Harold Jarche has a post in which he points out that good education and civics are necessary but not sufficient, citing Al Gore. The necessary additional component is dialog around ideas. I have to agree, we can’t advance if we aren’t collaboratively creating our future in an open and informed way.
It reminded me of this quote from Al Gore (excerpted from his comments at Sierra‘s Climate Forum) that I’ve been meaning to blog, which mimics my feelings about current US politics (and, to some extent Australian, my other home):
With regard to our political system, it now devalues knowledge and facts. It didn’t used to. What was special about the America we were born into was that it still embodied the highest values of the Enlightenment We grew up in a world where truth mattered, and when new ideas came … the merit of those ideas was judged against the rule of reason. … The political system doesn’t act that way anymore.

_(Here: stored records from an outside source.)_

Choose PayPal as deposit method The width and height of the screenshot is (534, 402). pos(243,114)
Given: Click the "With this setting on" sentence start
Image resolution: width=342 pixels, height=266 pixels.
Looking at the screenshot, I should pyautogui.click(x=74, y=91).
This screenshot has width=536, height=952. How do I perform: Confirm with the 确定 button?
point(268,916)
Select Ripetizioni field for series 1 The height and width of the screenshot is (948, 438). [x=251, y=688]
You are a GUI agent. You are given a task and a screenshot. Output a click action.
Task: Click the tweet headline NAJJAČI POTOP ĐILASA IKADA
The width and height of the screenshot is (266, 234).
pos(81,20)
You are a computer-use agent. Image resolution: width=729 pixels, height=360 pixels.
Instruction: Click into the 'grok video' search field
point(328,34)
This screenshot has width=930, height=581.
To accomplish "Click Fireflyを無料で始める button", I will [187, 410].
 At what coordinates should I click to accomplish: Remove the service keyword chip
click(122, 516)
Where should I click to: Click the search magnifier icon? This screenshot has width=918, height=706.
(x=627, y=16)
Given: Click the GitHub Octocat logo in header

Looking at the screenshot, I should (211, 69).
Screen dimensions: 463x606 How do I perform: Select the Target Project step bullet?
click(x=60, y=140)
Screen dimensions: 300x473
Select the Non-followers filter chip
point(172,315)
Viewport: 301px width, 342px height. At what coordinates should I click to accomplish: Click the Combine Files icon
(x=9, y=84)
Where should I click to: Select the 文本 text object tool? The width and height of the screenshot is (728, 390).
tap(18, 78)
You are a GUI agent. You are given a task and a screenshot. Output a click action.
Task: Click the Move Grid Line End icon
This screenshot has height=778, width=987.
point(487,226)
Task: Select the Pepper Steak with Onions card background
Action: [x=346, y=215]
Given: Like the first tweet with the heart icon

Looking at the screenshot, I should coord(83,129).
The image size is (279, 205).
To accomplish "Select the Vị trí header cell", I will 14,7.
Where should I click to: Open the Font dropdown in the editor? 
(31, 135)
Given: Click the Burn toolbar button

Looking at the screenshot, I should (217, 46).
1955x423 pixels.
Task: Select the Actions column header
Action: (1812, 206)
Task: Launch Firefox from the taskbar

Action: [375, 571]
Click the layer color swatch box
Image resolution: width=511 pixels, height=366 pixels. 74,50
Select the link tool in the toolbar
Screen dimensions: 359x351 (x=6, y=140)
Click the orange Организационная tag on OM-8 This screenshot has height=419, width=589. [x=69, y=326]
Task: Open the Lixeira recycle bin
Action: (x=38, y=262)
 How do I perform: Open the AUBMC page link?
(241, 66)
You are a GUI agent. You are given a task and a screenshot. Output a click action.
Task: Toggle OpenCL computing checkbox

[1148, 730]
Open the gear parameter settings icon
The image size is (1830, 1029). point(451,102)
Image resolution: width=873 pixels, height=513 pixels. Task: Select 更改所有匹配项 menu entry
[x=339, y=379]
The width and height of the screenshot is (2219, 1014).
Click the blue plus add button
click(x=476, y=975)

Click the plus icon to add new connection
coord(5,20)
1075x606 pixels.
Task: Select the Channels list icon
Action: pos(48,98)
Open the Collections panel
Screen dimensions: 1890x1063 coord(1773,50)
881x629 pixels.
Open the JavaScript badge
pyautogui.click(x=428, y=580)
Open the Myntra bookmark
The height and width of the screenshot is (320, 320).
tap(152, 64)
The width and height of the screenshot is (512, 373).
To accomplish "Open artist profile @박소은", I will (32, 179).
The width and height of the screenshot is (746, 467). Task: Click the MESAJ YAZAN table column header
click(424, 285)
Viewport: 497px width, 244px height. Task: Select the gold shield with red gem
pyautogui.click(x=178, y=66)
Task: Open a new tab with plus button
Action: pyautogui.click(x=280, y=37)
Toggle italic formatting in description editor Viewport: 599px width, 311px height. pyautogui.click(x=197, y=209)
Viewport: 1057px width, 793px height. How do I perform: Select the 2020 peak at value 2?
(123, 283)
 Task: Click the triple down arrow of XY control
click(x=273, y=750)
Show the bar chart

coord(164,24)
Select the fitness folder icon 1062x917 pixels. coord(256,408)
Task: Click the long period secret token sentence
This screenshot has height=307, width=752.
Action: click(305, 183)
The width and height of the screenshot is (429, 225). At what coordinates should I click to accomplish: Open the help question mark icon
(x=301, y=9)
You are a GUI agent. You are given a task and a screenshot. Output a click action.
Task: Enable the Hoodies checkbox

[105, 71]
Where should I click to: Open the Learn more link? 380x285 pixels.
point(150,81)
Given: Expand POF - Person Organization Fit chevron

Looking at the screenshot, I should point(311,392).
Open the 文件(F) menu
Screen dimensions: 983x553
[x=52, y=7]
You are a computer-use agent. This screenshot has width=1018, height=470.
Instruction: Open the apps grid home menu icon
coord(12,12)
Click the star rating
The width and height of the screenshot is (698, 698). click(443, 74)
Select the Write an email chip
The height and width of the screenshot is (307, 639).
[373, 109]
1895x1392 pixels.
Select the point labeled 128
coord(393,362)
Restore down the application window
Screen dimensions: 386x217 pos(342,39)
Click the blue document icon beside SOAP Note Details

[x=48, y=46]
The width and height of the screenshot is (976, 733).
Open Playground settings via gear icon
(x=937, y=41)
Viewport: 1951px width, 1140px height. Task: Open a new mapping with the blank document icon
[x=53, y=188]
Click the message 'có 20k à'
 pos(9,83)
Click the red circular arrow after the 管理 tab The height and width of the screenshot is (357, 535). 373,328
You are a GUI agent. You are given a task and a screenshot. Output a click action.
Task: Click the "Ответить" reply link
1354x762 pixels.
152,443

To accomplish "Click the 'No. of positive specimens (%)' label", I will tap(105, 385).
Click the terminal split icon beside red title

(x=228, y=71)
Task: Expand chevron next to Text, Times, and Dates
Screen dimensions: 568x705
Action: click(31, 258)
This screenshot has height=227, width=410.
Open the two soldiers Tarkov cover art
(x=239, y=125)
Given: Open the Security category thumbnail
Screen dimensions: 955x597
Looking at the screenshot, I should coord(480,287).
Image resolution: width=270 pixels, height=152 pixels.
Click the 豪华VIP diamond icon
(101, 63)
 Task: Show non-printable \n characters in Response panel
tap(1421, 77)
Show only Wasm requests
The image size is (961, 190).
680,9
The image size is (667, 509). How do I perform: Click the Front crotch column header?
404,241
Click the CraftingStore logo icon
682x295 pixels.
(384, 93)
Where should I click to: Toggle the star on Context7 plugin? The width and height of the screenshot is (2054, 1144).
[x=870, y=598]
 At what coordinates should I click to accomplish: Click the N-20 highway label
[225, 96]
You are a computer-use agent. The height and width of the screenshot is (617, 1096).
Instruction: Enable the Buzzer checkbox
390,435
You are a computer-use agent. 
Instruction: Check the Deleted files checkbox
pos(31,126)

As in the feudal era, wealth and power regularly trump knowledge, facts, and reason.
We don’t value reason any more. We deride scholars as eggheads or wonks, and laud those who have acquired money or celebrity through questionable means or for no notable contribution at all. This does not bode well for governments based upon the collective will of the people.
I’m an optimist, and I think that technologies like the internet give us hope, but we can’t be distracted by rote testing when our nations needs critical thinking and reasoning. You can’t care about the world and not be passionate about education.